La sera, di ritorno da una giornata a dir poco stancante,
appesantito da un pranzo di quattro portate (pagate come fossero dieci, e meno
male che “lo mandava lui”, smaltito però facendo chilometri in vana ricerca
della gelateria “dietro il Duomo”, davanti a un’enorme porzione di pizza fatta
in casa alta un paio di centimetri il surfer
racconta quali saranno le prossime tappe del suo viaggio in Italia. “E’ la
prima volta che ci vengo, per cui farò il classico giro del turista straniero:
Firenze e Roma di sicuro, e poi vedo quanti soldi e quanto tempo mi
rimangono…”.
“Manco a farlo apposta!” urla l’host,
entusiasta.
. “ A Firenze ci vive mio cugino! E a Roma mia sorella! E poi,
ascolta il mio consiglio, visto che i soldi te li faccio risparmiare io: già
che sei lì non puoi non andare a Napoli in questa stagione, e lì c’è solo
l’imbarazzo della scelta, tutta la famiglia di mamma è di lì!”.

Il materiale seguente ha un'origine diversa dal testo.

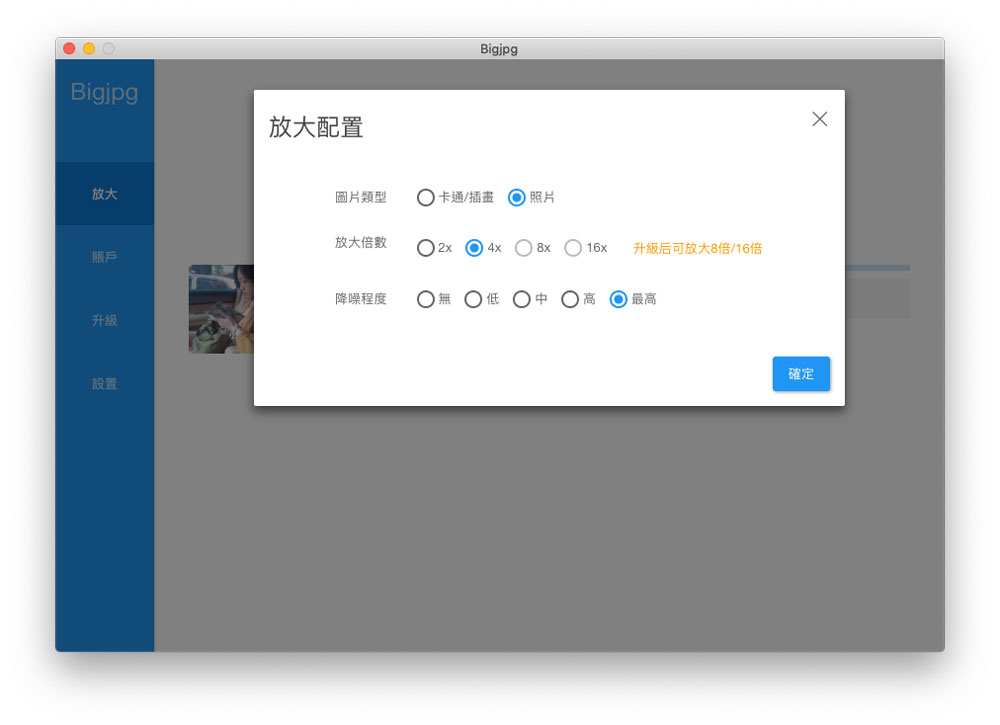Set noise reduction to 中
1000x725 pixels.
[522, 299]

Cala il silenzio intorno alla tavola; un silenzio di terrore, più
che di imbarazzo. Ma l’Amicone non riesce a rendersene conto, è contento come
un bambino, e scambia la disperata titubanza del surfer per timidezza.

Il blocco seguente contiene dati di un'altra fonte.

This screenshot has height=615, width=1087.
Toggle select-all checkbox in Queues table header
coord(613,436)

“Guarda che non c’è problema! Anzi, sai che faccio? Li chiamo
subito e li avviso…Stai tranquillo, ghe
pensi mi!”.
Elena
Refraschini e Davide Moroni
Carissimi Elena
e Davide, non mi sono mai divertita tanto! Tutti i racconti sono molto piacevoli, ma uno di loro mi ha colpito in modo particolare, quello appunto scritto da Elena, dal titolo LEGGERE HAFEZ A SHIRAZ e che conto di pubblicare prossimamente, in quanto mi ha colpito l'intensità espressiva e affascinante del suo viaggio in Iran.

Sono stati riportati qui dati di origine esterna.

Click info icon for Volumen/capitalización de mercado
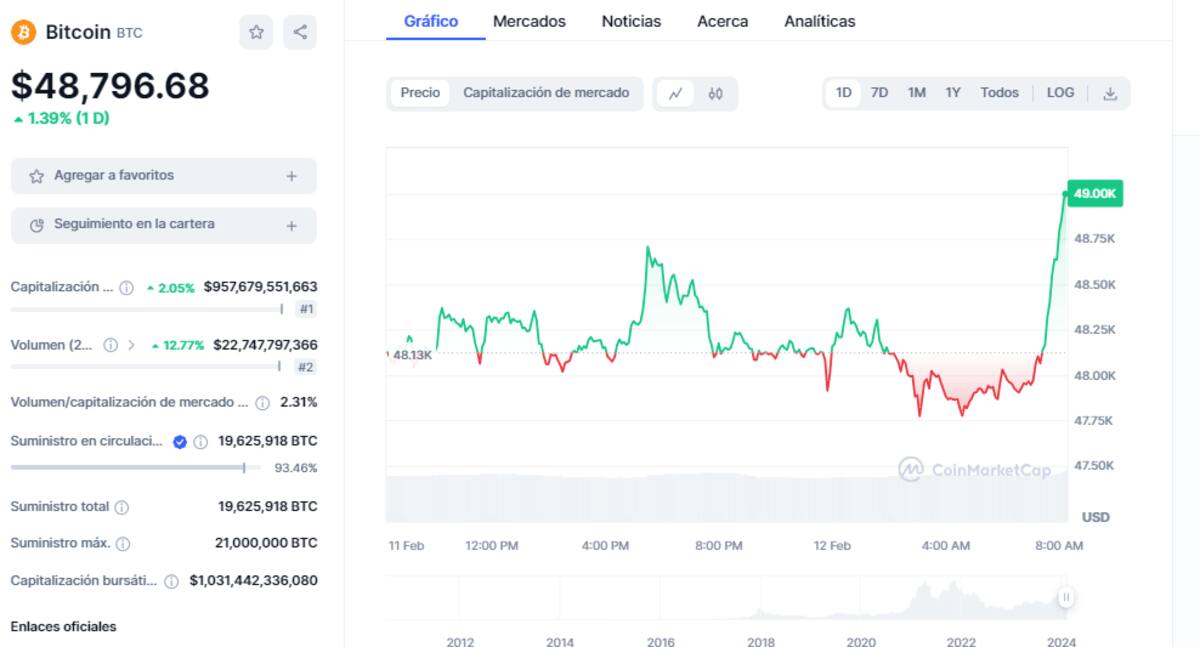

Danila Oppio (la fortunata mamma di Matteo M. vostro amico di vecchia data).
Danila Oppio... un'altra Amicona?
RispondiEliminaAngela
Perché, Angela, ti sembra che io agisca come quel tipo? Non mi pare proprio!
RispondiEliminaMi ritengo offesa!
Non ne vale la pena. La mia uscita è stata spontanea perchè, nel finale, anche tu tiri fuori i parenti...
EliminaC'è un motivo per cui l'ho fatto! Gli autori sono amici di vecchia data di mio figlio Matteo, il quale come sai vive in Norvegia ed è stato lui ad informarmi dell'evento. Siamo quindi andati alla presentazione, a nome di Matteo, ed ho avuto il piacere di rivedere anche altri suoi amici. Non rispecchio certo il comportamento di quel personaggio, non solo per il riferimento che fai sui parenti (inopportuno) ma perché non sono né invadente né ignorante come tanto bene Elena e Davide hanno descritto un tipico esempio di host.